Available protein structures:
- PDB: IPR003751 PF02599 (ECOD; PDBsum)
- AlphaFold: IPR003751; PF02599;

= CsrA protein =

Carbon storage regulator A (CsrA) is an RNA-binding protein first identified in Escherichia coli, and its homologs are found in many bacterial species and pathogens. In pseudomonads, CsrA homologs are called repressor of secondary metabolites (i.e., RsmA, RsmE, and RsmF). CsrA proteins are post-transcriptional regulators of gene expression that bind to RNA targets, impacting their transcription, translation, and/or RNA stability. In the most commonly studied mechanism of regulation, CsrA binds to the Shine–Dalgarno sequence of a messenger RNA and inhibits translation initiation and facilitates mRNA decay.

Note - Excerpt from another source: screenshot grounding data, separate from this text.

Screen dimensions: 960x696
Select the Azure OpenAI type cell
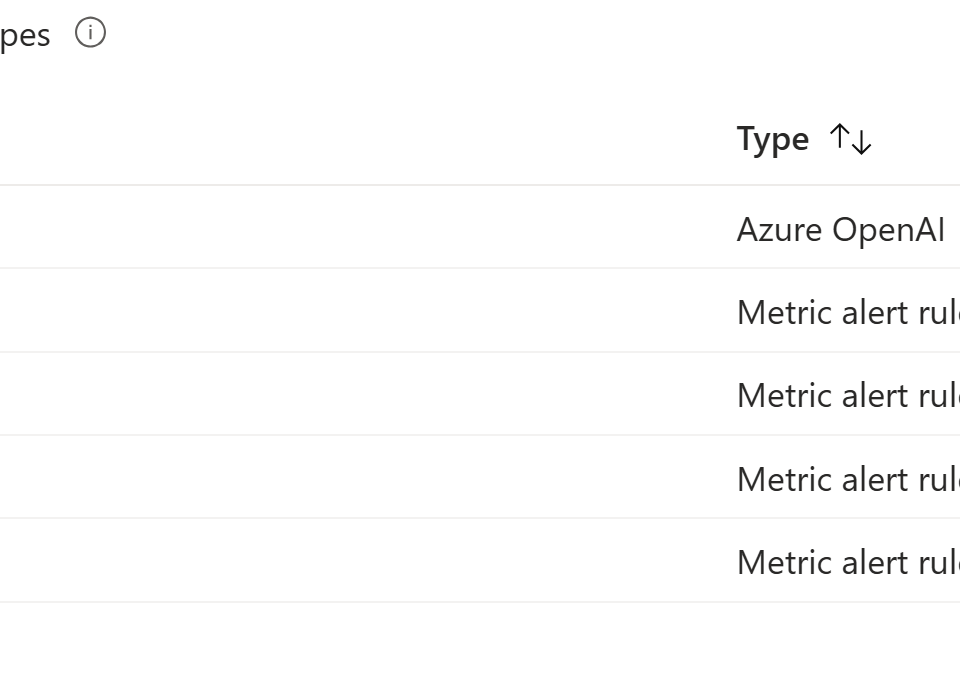click(x=841, y=230)
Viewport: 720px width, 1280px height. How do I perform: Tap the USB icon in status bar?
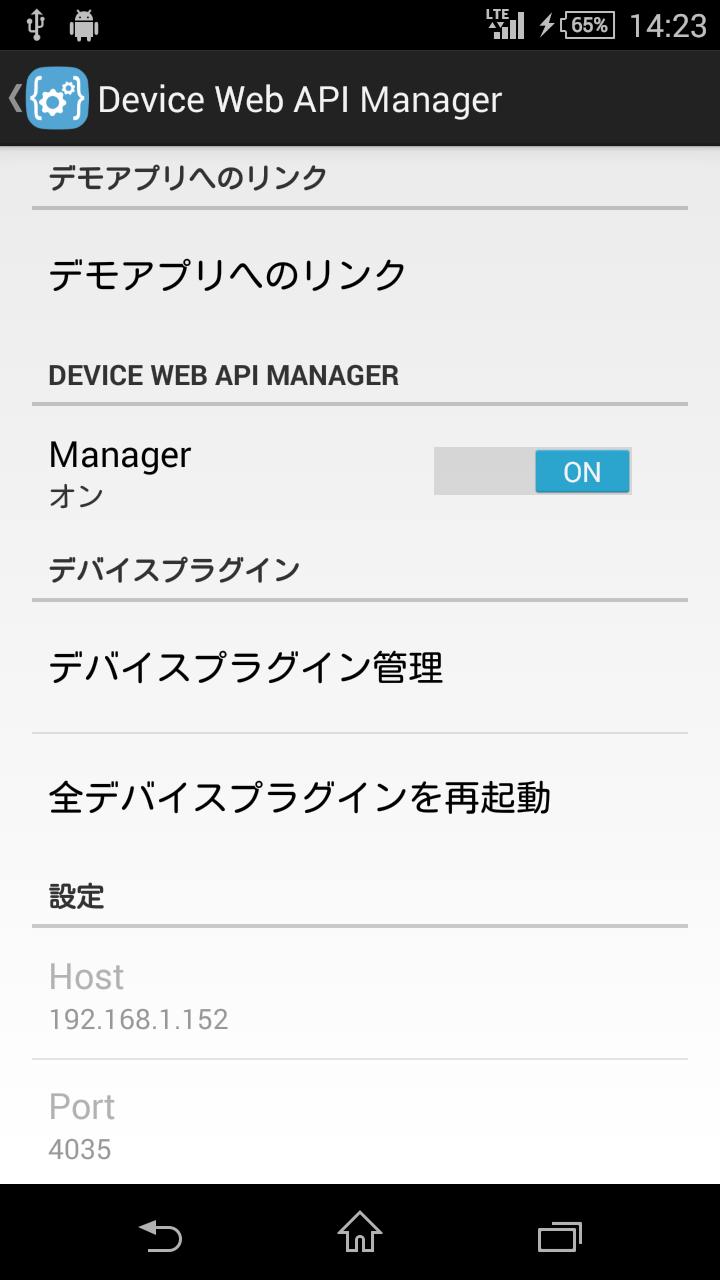36,25
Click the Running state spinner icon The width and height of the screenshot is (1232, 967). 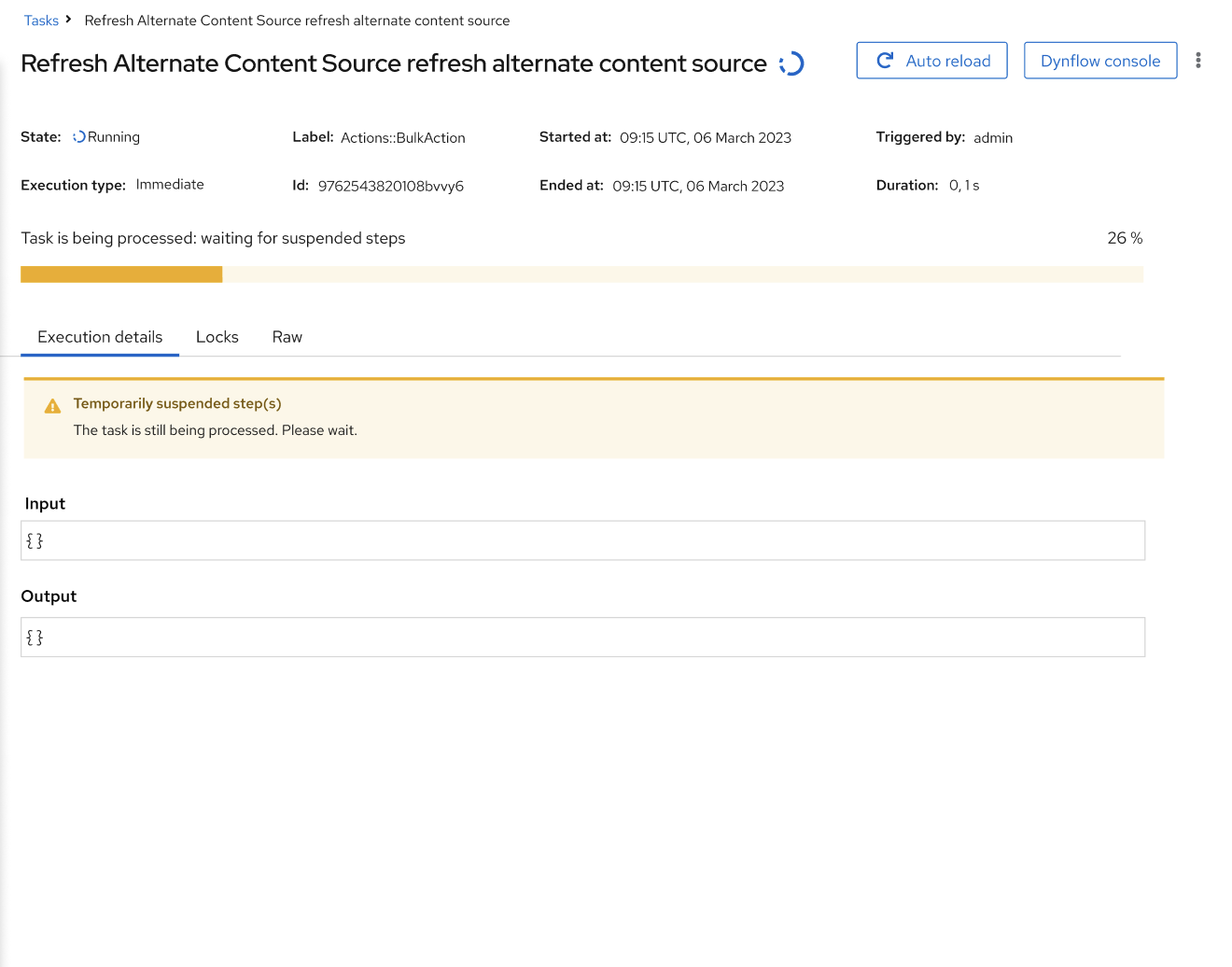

Across different species, CsrA regulates glycogen biosynthesis and catabolism, glycolysis, biofilm formation, bacterial motility, quorum sensing, and virulence.

==RNA Interactions==

A consensus secondary structure and primary sequence for the targets of the CsrA RNA binding protein.

Using SELEX, the high-affinity CsrA binding motif was identified as a "GGA" sequence located in the single-stranded region of a stem-loop. This binding motif was confirmed in E. coli and Salmonella using CLIP-seq. These studies identified hundreds of target RNAs, including mRNAs, sRNAs, and tRNAs.

CsrA activity is controlled by the expression of sRNAs such as CsrB, CsrC, RsmZ, RsmY, and RsmX that contain many copies of the CsrA binding motif. These RNAs sequester CsrA, which allows the translation (or other activity) of the previously inhibited bound mRNAs.